Situation in Ukraine

Watching the events unfold in the ongoing war of words between Russia and Ukraine, I find it reletively unsurprising that +Vladimir Putin  would attempt something so bold. He’s causing mischief abroad to soak up support at home as a means of distracting the Russians from a practically free-falling economy. As a good means of keeping public support up at home meant attacking another sovereign nation within the "Near Abroad." By doing this, Putin's showed a complete disregard for any agreements that Russia's signed in helping to shape international law. In addition, it shows a complete disregard for any international law and national sovereignty of Russia's neighbors, this time being Ukraine. However, I will say this about Russians as a people: most are not like the current leadership in Moscow. As a people, they're largely docile and peaceful, and some of the most pleasant to be around. Another thing to bear in mind about Russian culture is that the people place a lot more emphasis on intellectuallism and pragmatism, rather than fierce ideology and violence.

All this mischief making was bound to get Putin in trouble sooner or later, and I think now it's pretty much gotten him in a deep hole. There's no denying it; even as events unfold in his favor, Putin's largely alienated any good will from national leaders (such as +Barack Obama and +Angela Merkel) that he needs to keep Russia afloat. Just as much as the West cannot get anywhere in solving problems without Russia, as history has proven time and again, the inverse is also true, as Russia cannot get anywhere solving problems at least current ones without the West. Both Obama and Merkel have noted a recent, yet disturbing, trend with Putin as of late, it's as if he's losing all connection to reality. If anything, an aggressive foreign policy and a leader whose spoken lines are badly slurred, it signals only one thing, a leader corrupted by vast power and money. Yet at the same time, Putin's also been saying several factors have to be strung together to get Russia's recognition of Ukraine's new governing administration, some of which do not coincide with each other. That's a sign also that someone's on the verge of a complete breakdown.

Turning to Ukraine, the deposed president of that nation, +Viktor Yanukovych, was an acolyte of Putin's, who only won the presidency in 2010 due to Putin's help. If anything, that's a classic case of Russia meddling in the affairs of its neighbors.

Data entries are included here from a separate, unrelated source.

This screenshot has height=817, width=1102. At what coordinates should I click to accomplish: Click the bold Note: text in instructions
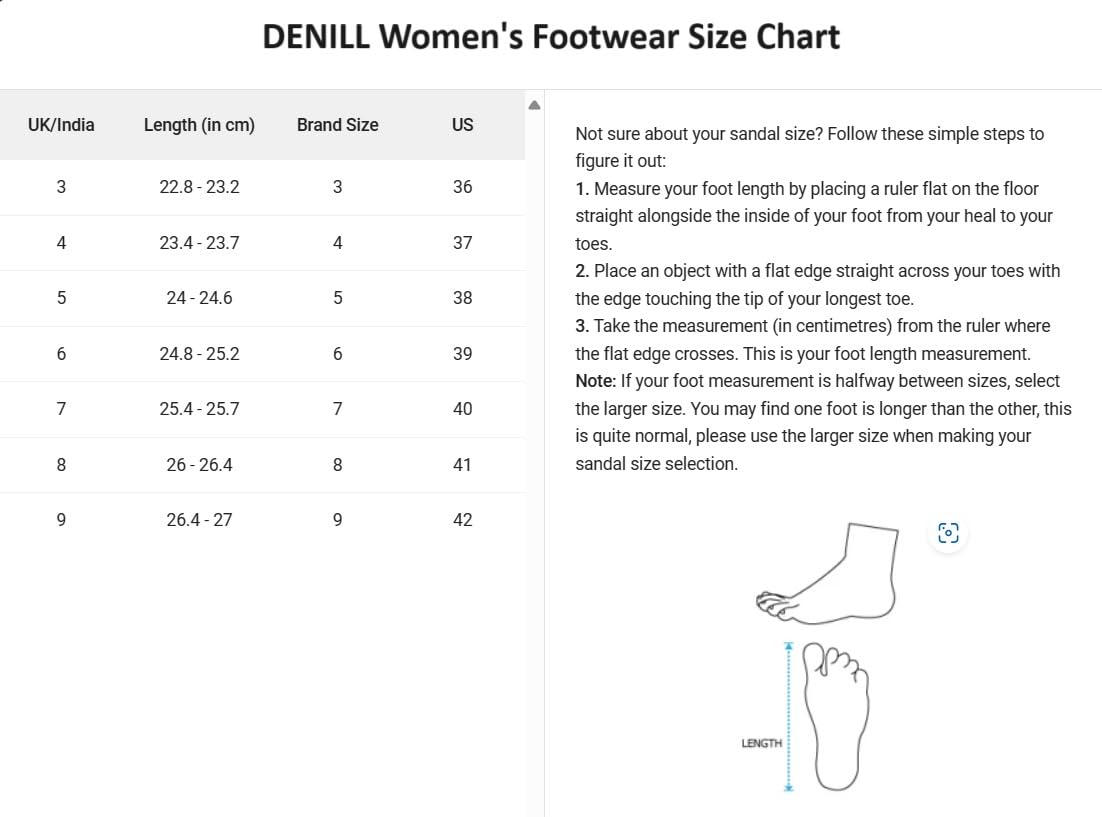click(x=595, y=381)
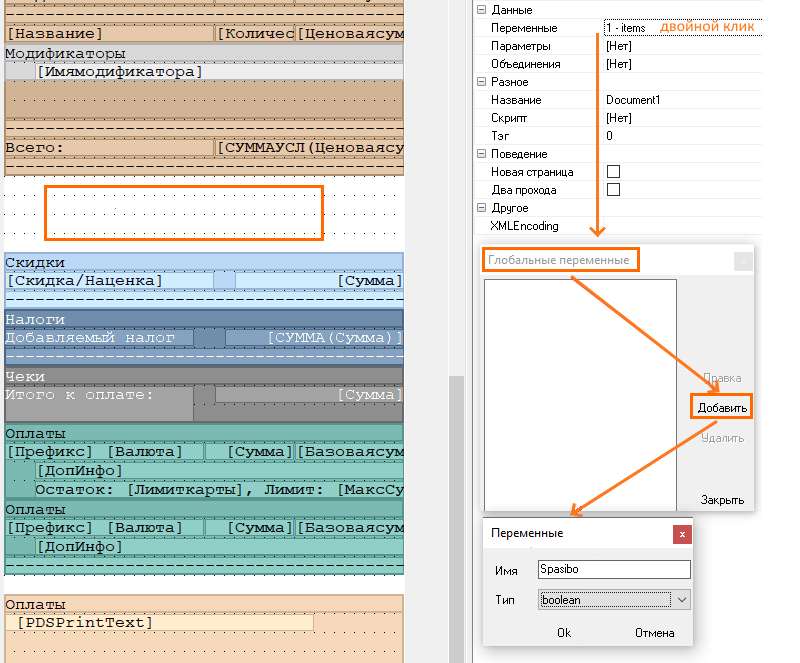The width and height of the screenshot is (800, 663).
Task: Collapse the Разное property group
Action: pyautogui.click(x=481, y=82)
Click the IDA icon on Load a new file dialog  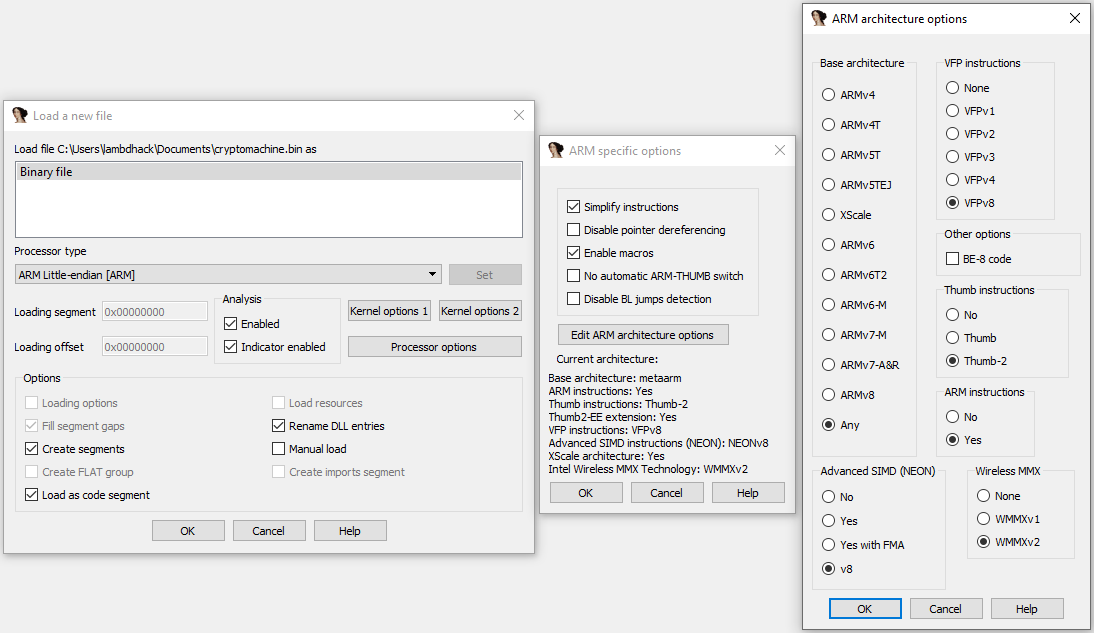pos(19,115)
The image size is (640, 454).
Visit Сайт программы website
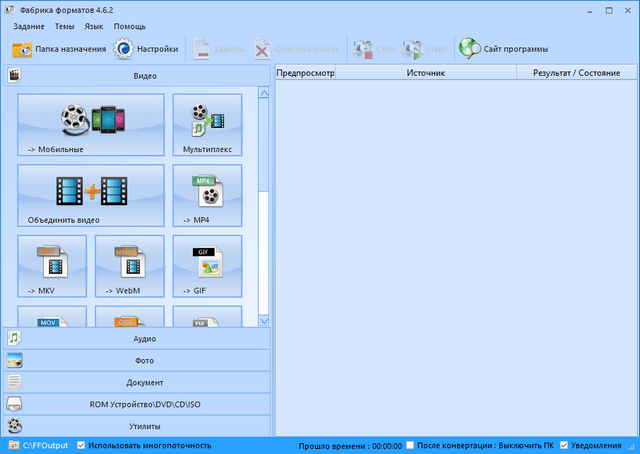click(x=503, y=48)
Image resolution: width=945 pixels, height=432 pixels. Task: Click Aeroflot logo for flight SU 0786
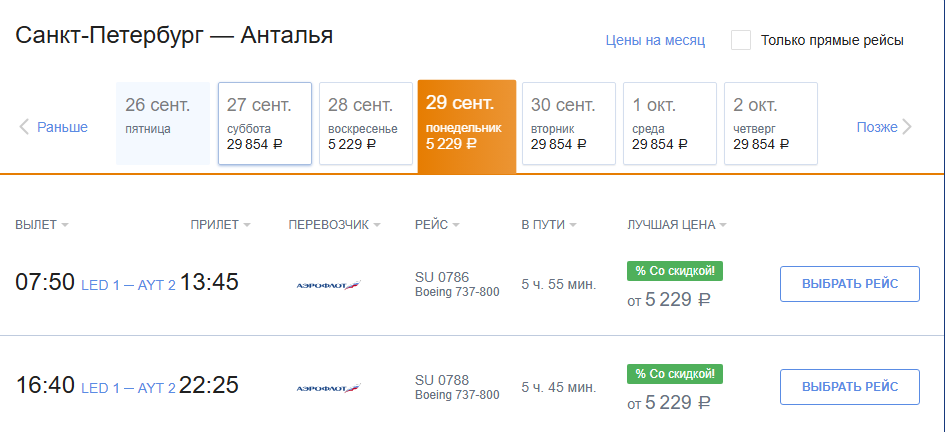pos(328,285)
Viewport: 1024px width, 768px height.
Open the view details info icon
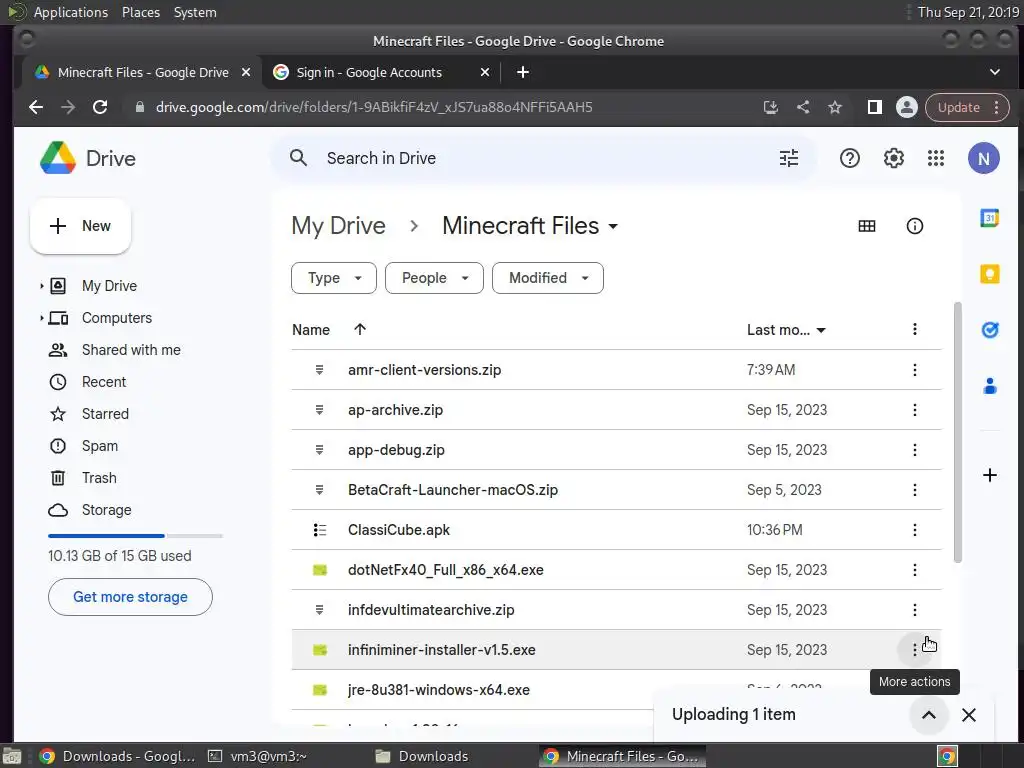pos(914,226)

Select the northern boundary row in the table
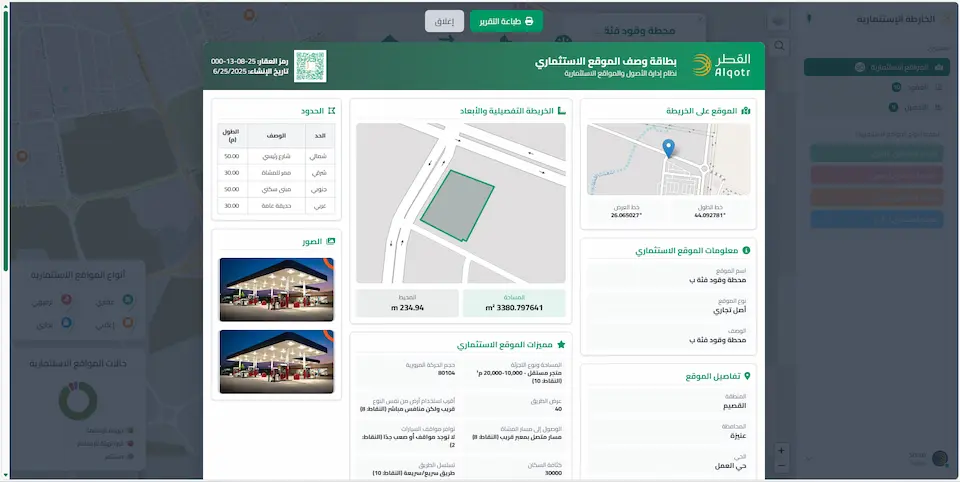277,156
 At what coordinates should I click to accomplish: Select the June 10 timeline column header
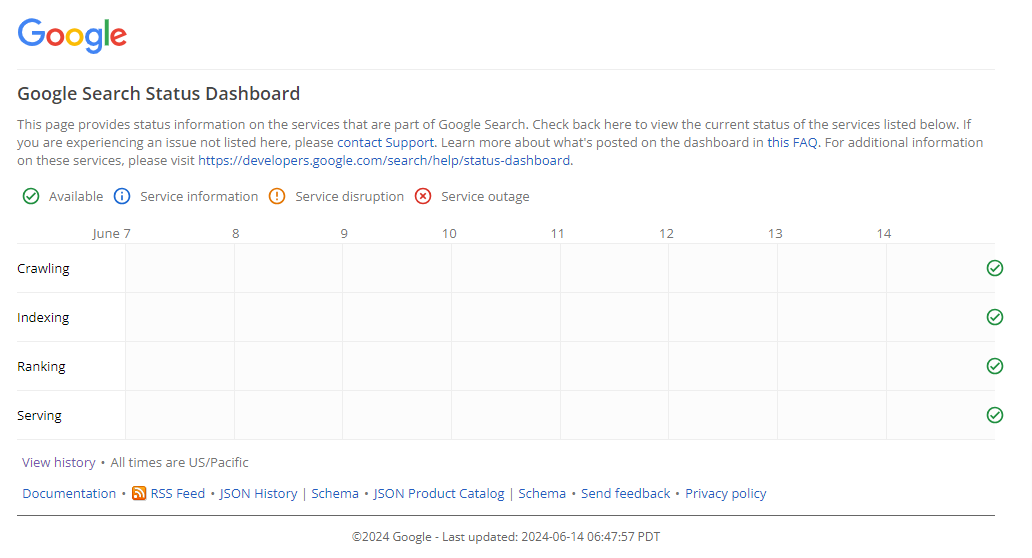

Now that Yanukovych has lost power by fleeing to Moscow, he now has nothing to return to. The party that backed him, the Party of Regions, has said quite flatly they will not give him an ounce of support. It's apparent now that any return by Yanukovych to Ukraine would certainly see his arrest for his handling of the protests to start opening up the political rings to help solve problems, and his orders to violently suppress the protests in complete disregard of his citizen's lives. However, by fleeing to Russia, Yanukovych now has no connection to Ukraine at all, and now cannot credibly say anything on the people's behalf.